Strength training is a huge waste of energy. On average, about 600-800 calories are spent in an hour in the gym. This creates a strong energy deficit, and in the body, catabolic processes begin to prevail over anabolic ones. With catabolism, muscle tissue breakdown begins. To prevent this, after training, you must definitely follow a meal rich in all the macro and micronutrients necessary for recovery and growth. It can be both sports nutrition and natural products. Of course, food should be healthy and wholesome, because this is the only way you can achieve an athletic and aesthetic physique. In today's article, we will figure out what to eat after training, which foods are best for this.

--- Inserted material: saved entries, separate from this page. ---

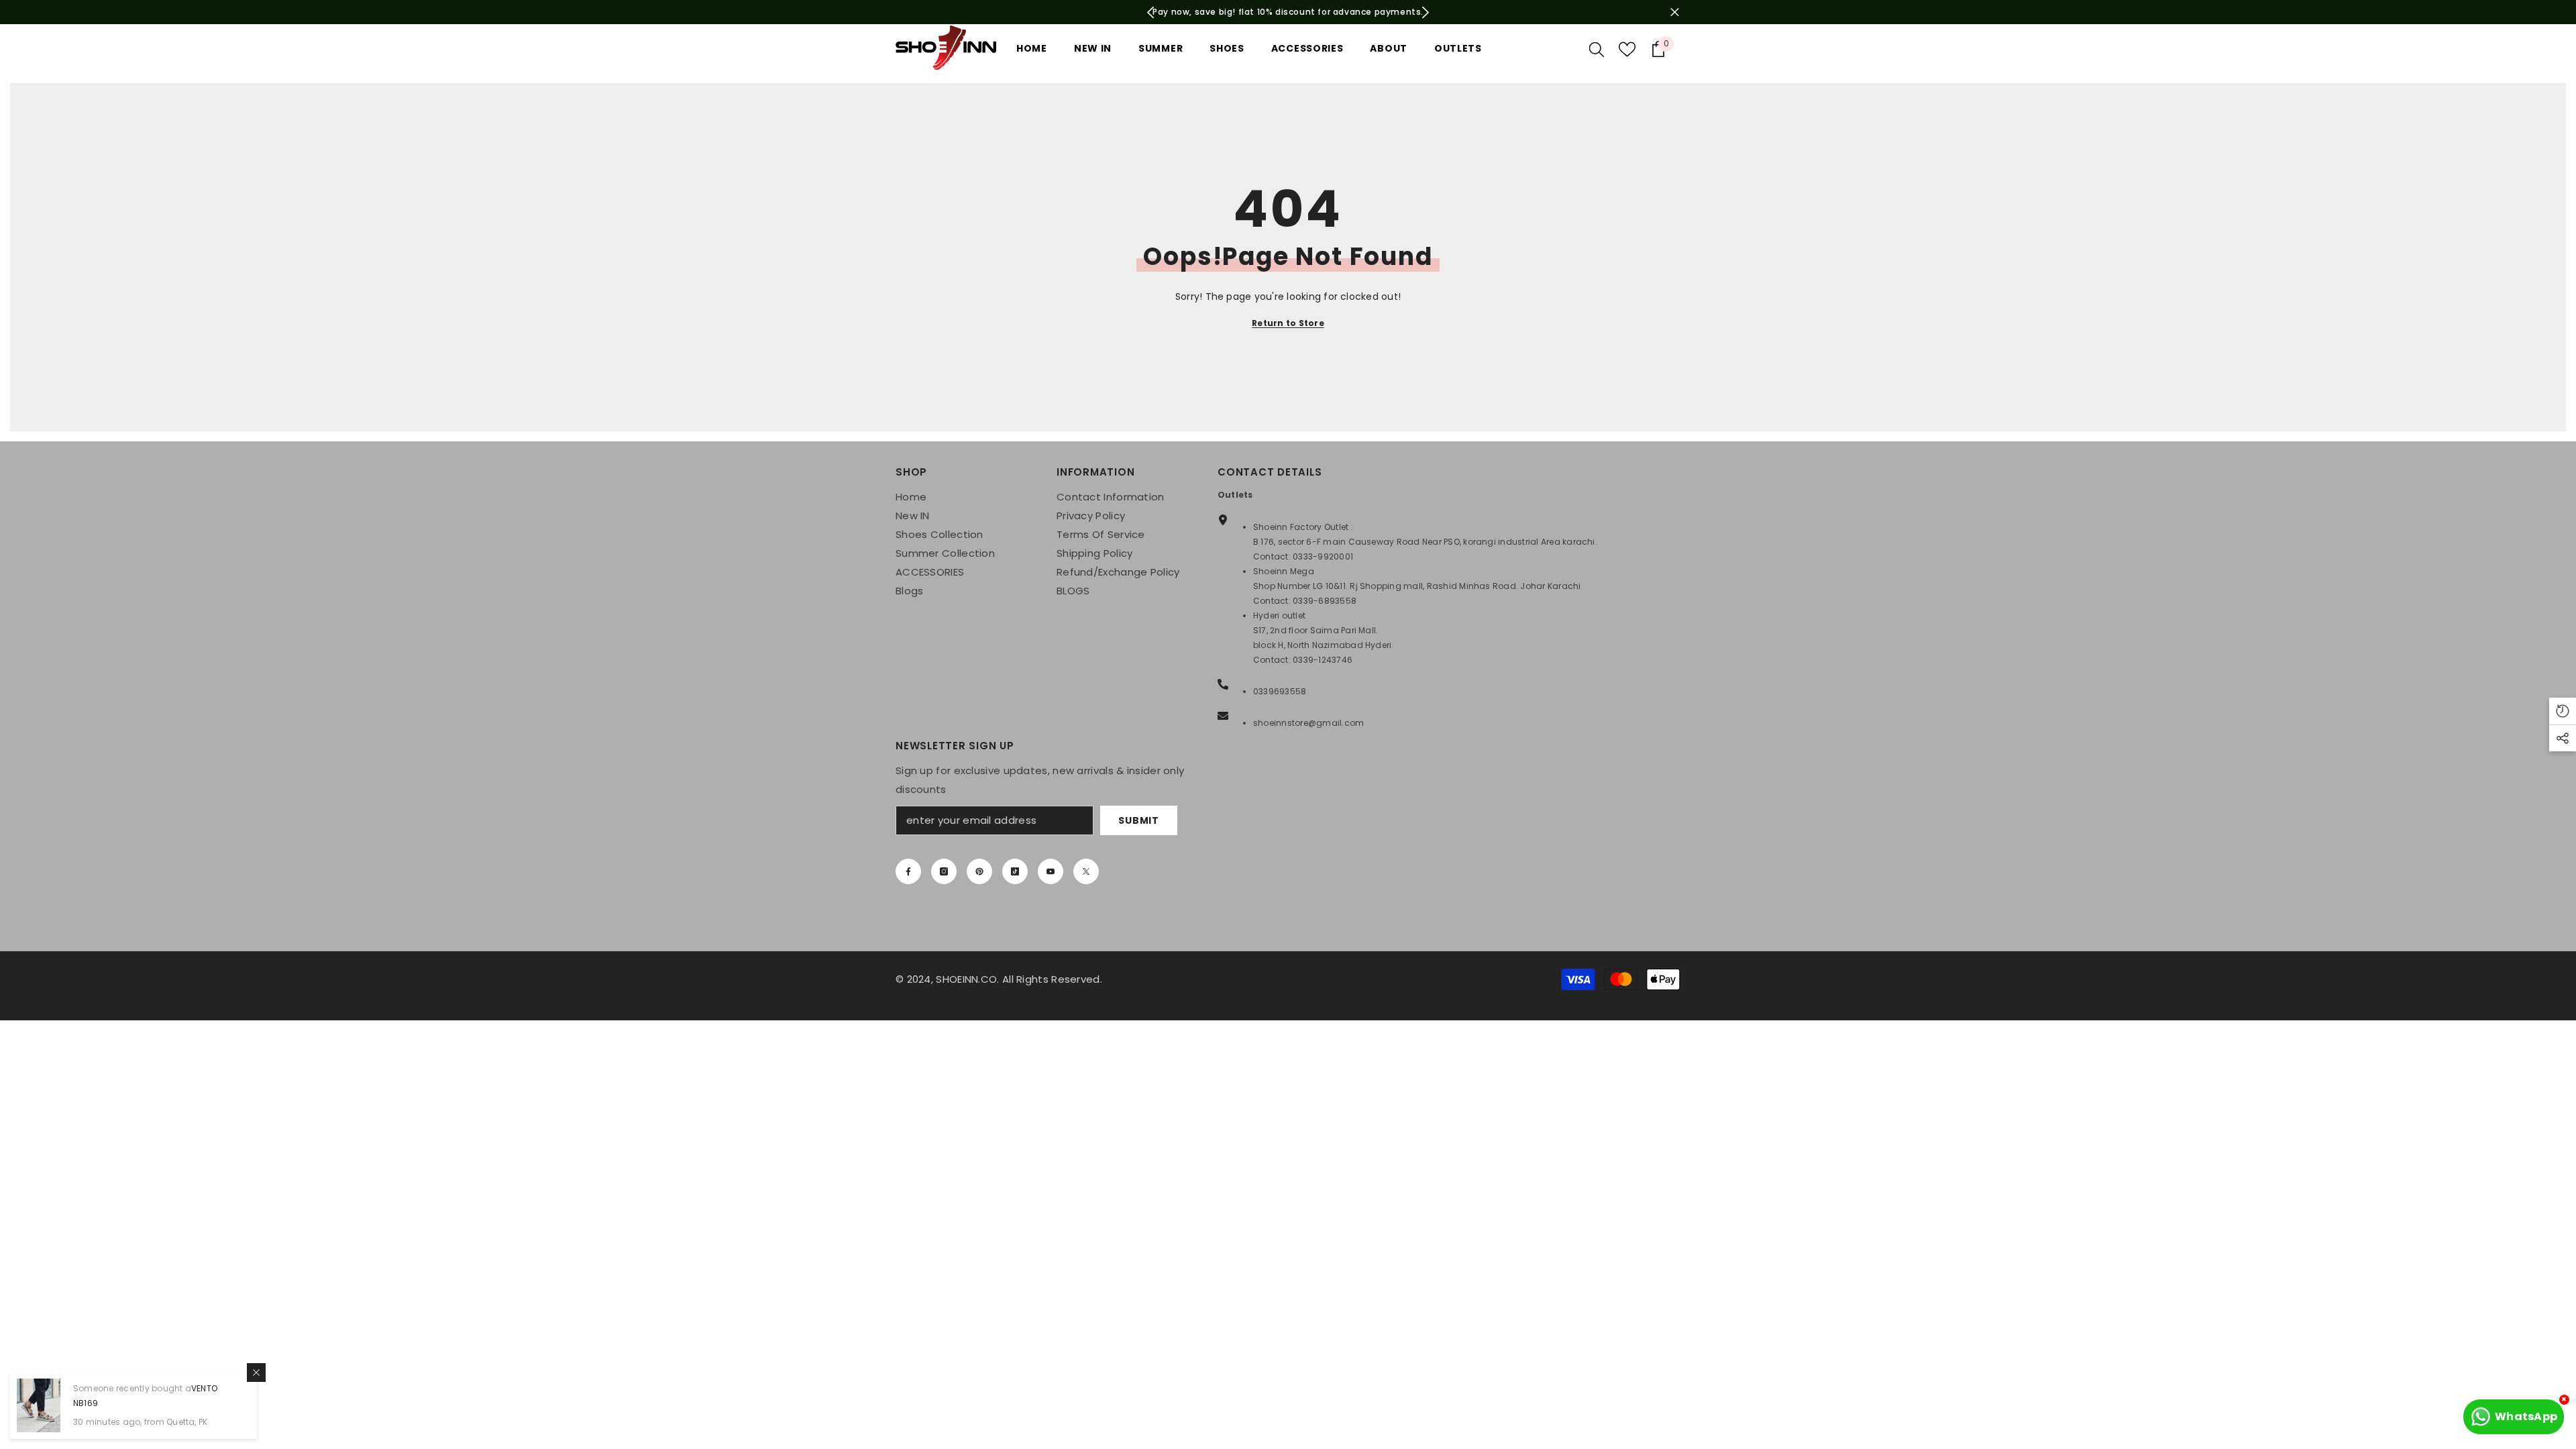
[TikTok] (1015, 871)
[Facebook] (908, 871)
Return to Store (1288, 323)
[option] (1288, 12)
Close (1674, 12)
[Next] (1425, 12)
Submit (1138, 820)
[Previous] (1151, 12)
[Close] (256, 1372)
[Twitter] (1086, 871)
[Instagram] (944, 871)
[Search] (1596, 49)
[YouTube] (1050, 871)
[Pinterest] (979, 871)
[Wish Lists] (1627, 49)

Post workout nutrition for weight loss
The secret to losing weight is simple: during the day you need to spend more energy than you get from food. Calorie deficits are created through strength training and cardio training. Therefore, post-workout meals should follow two principles:
- Give you enough energy to recover and function normally;
- Do not take you out of energy deficit.
Energy deficiency is also achieved through a balanced diet - here is detailed information on proper nutrition for weight loss. The daily calorie content is reduced by reducing the consumption of fats and carbohydrates. Most of the carbohydrates during the diet are eaten in the morning and / or shortly before training to keep the body more efficient. After that, most of the diet is protein foods. At the same time, the amount of protein reaches two to three grams per kilogram of body weight to improve recovery and satisfy hunger.
What do you need to eat after exercise to lose weight? Of course, muscles need amino acids for repair, so it's important to get quality protein. Sources of protein are many: white and red fish, seafood, chicken, turkey, egg whites, low-fat dairy products, and protein shakes.
Fiber is needed for complete assimilation of protein. It is found in large quantities in green vegetables such as cucumbers, broccoli, celery, spinach and others. The calorie content of these vegetables is minimal, there are almost no carbohydrates in them, and you can eat them almost without restrictions. Celery is generally considered a "negative" calorie product - you will spend more calories chewing and digesting it than it contains.
When it comes to sports nutrition, it is best to use a whey protein isolate or hydrolyzate. This type of protein is the fastest to digest, does not contain excess fats and carbohydrates, and provides saturation for several hours. To further protect muscle tissue from breakdown, complex amino acids or BCAAs can be used immediately after exercise.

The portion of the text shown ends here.